#### [EXERCISE DATA]
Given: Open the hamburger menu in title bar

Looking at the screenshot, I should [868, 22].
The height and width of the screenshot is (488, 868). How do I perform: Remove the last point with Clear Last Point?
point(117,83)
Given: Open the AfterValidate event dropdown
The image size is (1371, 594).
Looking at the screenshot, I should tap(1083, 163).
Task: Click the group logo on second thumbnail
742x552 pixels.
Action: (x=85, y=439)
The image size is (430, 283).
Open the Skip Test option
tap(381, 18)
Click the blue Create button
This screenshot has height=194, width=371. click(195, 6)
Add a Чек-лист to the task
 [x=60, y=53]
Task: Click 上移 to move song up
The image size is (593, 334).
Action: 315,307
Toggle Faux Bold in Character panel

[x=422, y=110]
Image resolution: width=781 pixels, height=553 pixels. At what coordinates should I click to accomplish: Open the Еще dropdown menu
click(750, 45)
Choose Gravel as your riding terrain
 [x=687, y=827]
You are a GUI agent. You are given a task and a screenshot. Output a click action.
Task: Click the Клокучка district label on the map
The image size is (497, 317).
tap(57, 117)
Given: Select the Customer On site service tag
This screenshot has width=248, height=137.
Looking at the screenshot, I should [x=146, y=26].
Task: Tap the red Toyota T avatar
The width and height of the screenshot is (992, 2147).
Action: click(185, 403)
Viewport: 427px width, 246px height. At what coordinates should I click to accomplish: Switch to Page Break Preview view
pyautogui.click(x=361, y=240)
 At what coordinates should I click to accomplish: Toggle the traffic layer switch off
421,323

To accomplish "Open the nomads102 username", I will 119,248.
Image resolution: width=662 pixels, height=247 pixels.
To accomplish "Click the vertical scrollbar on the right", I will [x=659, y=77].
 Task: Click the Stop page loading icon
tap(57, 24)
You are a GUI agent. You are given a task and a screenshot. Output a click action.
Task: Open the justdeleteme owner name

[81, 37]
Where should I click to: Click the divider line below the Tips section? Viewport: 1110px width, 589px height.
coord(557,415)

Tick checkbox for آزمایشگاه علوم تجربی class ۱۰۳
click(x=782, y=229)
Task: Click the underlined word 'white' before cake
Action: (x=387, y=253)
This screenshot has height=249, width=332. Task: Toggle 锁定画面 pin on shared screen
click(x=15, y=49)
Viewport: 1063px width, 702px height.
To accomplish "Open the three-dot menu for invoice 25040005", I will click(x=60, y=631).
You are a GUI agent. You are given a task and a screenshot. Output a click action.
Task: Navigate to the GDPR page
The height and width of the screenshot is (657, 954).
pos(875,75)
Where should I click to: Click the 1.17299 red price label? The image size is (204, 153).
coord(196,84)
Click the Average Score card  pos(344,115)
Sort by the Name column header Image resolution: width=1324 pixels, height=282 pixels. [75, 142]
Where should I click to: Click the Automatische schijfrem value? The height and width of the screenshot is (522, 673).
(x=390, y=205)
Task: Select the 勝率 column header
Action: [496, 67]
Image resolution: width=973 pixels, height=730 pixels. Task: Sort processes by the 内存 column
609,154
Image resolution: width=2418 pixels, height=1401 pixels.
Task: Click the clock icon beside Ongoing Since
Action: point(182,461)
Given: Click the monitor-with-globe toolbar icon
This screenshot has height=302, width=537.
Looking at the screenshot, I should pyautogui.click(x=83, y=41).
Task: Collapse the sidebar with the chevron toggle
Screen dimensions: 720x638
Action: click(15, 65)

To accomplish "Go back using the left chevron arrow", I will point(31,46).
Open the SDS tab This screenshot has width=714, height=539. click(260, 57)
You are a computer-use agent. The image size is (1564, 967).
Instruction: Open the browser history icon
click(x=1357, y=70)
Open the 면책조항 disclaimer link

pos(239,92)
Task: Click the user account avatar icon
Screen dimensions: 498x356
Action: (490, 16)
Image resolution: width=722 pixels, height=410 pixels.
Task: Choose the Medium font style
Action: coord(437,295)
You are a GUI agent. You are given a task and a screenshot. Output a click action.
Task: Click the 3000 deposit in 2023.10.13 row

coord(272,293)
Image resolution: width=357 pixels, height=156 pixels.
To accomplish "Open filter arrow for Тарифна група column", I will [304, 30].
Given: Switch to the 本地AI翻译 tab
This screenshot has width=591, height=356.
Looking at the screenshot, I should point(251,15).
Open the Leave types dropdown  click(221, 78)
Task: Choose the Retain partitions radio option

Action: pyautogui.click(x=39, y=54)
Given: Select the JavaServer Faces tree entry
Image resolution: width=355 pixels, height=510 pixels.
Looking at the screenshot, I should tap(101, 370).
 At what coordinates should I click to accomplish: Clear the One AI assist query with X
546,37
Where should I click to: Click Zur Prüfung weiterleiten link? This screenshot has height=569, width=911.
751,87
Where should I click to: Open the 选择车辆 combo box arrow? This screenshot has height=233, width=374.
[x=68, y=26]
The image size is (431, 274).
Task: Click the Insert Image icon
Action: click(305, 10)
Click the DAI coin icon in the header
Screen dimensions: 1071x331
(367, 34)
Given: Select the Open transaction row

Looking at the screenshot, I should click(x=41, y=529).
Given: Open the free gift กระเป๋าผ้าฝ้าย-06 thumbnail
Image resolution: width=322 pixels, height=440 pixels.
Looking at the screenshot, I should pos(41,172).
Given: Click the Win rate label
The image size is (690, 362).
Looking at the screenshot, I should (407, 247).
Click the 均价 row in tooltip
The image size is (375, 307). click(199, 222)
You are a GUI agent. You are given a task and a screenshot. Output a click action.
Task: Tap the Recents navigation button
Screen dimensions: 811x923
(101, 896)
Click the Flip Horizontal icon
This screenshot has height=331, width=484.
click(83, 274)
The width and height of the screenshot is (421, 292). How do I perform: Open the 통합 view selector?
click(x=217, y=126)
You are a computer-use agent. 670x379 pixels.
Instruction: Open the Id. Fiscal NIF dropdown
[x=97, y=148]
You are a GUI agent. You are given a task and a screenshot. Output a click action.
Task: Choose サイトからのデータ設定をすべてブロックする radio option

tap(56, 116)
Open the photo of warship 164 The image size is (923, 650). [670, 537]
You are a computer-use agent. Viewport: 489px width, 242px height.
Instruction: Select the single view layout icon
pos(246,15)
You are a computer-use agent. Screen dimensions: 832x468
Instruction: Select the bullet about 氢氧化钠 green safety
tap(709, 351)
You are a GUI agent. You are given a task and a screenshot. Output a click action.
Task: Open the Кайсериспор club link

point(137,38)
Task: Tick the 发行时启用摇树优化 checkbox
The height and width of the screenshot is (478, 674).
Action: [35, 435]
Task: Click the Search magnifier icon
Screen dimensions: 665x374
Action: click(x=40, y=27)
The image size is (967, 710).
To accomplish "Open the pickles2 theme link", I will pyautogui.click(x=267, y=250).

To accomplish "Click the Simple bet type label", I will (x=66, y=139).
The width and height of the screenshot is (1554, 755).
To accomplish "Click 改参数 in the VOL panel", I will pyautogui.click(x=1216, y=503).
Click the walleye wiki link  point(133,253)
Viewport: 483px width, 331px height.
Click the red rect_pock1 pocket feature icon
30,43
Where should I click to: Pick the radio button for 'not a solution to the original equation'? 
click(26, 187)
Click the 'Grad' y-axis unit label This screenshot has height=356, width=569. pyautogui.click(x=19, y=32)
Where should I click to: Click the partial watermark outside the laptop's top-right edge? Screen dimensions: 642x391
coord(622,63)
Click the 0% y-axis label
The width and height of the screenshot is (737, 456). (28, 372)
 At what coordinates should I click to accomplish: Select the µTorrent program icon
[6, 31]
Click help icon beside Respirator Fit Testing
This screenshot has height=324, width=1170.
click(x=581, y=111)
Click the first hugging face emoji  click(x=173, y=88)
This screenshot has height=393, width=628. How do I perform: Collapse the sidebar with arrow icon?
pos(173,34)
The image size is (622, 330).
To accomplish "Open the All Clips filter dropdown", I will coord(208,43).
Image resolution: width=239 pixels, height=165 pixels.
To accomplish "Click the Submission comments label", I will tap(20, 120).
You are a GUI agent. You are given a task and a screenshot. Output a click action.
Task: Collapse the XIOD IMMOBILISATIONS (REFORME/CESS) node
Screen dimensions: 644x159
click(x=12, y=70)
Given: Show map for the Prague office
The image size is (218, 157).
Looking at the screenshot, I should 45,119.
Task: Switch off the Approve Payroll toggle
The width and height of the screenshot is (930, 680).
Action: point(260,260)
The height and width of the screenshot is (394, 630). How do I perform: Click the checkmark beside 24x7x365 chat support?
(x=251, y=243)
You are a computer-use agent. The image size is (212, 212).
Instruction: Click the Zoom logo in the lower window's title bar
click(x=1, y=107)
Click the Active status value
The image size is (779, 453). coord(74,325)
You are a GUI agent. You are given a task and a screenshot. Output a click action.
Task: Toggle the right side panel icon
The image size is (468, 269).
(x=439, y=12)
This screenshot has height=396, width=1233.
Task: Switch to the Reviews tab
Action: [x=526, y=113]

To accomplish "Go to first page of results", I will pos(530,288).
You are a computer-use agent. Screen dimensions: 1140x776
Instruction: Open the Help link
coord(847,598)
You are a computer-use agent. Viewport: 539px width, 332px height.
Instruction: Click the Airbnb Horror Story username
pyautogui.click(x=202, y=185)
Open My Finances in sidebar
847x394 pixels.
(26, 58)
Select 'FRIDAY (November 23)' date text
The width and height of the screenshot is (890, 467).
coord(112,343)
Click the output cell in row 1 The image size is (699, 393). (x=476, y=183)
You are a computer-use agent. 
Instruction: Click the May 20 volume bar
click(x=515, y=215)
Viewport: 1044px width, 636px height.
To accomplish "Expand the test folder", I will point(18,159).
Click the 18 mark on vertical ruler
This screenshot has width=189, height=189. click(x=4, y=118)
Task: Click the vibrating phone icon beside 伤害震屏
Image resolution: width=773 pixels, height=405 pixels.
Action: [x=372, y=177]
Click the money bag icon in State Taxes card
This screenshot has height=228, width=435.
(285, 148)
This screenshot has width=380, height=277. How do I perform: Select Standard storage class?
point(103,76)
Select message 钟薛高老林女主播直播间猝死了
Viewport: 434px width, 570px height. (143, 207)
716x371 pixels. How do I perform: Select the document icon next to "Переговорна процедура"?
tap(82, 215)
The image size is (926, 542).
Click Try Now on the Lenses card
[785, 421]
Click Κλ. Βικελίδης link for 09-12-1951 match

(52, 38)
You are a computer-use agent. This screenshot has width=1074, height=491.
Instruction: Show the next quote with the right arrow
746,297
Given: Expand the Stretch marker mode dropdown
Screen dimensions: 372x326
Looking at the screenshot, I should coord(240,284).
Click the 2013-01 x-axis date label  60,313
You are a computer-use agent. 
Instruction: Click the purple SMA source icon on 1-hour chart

#### [THE PROBLEM]
In the data above, find the line with "At what coordinates should I click to accomplish: Toggle" and the line with "Click the Average". Retype both, plus every line between them, exactly.

#### [OUTPUT BELOW]
 At what coordinates should I click to accomplish: Toggle the traffic layer switch off
421,323

To accomplish "Open the nomads102 username", I will 119,248.
Image resolution: width=662 pixels, height=247 pixels.
To accomplish "Click the vertical scrollbar on the right", I will [x=659, y=77].
 Task: Click the Stop page loading icon
tap(57, 24)
You are a GUI agent. You are given a task and a screenshot. Output a click action.
Task: Open the justdeleteme owner name

[81, 37]
Where should I click to: Click the divider line below the Tips section? Viewport: 1110px width, 589px height.
coord(557,415)

Tick checkbox for آزمایشگاه علوم تجربی class ۱۰۳
click(x=782, y=229)
Task: Click the underlined word 'white' before cake
Action: (x=387, y=253)
This screenshot has height=249, width=332. Task: Toggle 锁定画面 pin on shared screen
click(x=15, y=49)
Viewport: 1063px width, 702px height.
To accomplish "Open the three-dot menu for invoice 25040005", I will click(x=60, y=631).
You are a GUI agent. You are given a task and a screenshot. Output a click action.
Task: Navigate to the GDPR page
The height and width of the screenshot is (657, 954).
pos(875,75)
Where should I click to: Click the 1.17299 red price label? The image size is (204, 153).
coord(196,84)
Click the Average Score card  pos(344,115)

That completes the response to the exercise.